Nuevamente miró hacia atrás. Benedict la había visto y estaba abriéndose paso por entre la muchedumbre con mucha más eficiencia que ella. Tragando saliva sonoramente y con renovada energía, continuó y casi tiró al suelo a dos diosas griegas antes de llegar por fin a la puerta lateral.
Volvió la cabeza el tiempo suficiente para ver a Benedict detenido por una anciana con un bastón; salió corriendo por la puerta, corriendo dio la vuelta a la casa hasta la fachada, donde la esperaba el coche de la casa Penwood, tal como le dijera la señora Gibbons.
– ¡Vamos, vamos! -gritó desesperada al cochero.
Y el coche emprendió la marcha.
Capítulo 4
Más de un invitado al baile de máscaras ha informado a esta cronista que a Benedict Bridgerton se le vio en compañía de una dama desconocida que vestía un traje plateado.
Por mucho que lo ha intentado, esta cronista ha sido absolutamente incapaz de descubrir la identidad de la misteriosa dama. Y si esta cronista no ha podido descubrir la verdad, podéis estar seguros de que su identidad es un secreto muy bien guardado.

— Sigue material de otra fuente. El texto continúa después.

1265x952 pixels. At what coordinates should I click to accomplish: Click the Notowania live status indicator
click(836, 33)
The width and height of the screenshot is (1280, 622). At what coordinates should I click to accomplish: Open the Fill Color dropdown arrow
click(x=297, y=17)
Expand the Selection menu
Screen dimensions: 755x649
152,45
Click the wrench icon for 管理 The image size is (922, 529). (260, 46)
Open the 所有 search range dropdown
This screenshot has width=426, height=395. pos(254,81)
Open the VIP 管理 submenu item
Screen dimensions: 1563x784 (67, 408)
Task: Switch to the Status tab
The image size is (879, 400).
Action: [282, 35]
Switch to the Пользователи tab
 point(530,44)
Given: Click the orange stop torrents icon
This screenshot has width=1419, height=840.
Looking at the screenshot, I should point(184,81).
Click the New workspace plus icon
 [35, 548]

Ecos de Sociedad de Lady Whistledown, 7 de junio de 1815
Ella había desaparecido.
De pie delante de la casa Bridgerton, en la acera, Benedict escudriñó la calle. Era una locura. Toda Grosvenor Square estaba atiborrada de coches. Ella podía estar en cualquiera de ellos, o simplemente sentada en algún lugar sobre los adoquines, protegiéndose del tráfico. También podía estar en uno de los tres coches que acababan de salir del enredo y desaparecido en la esquina.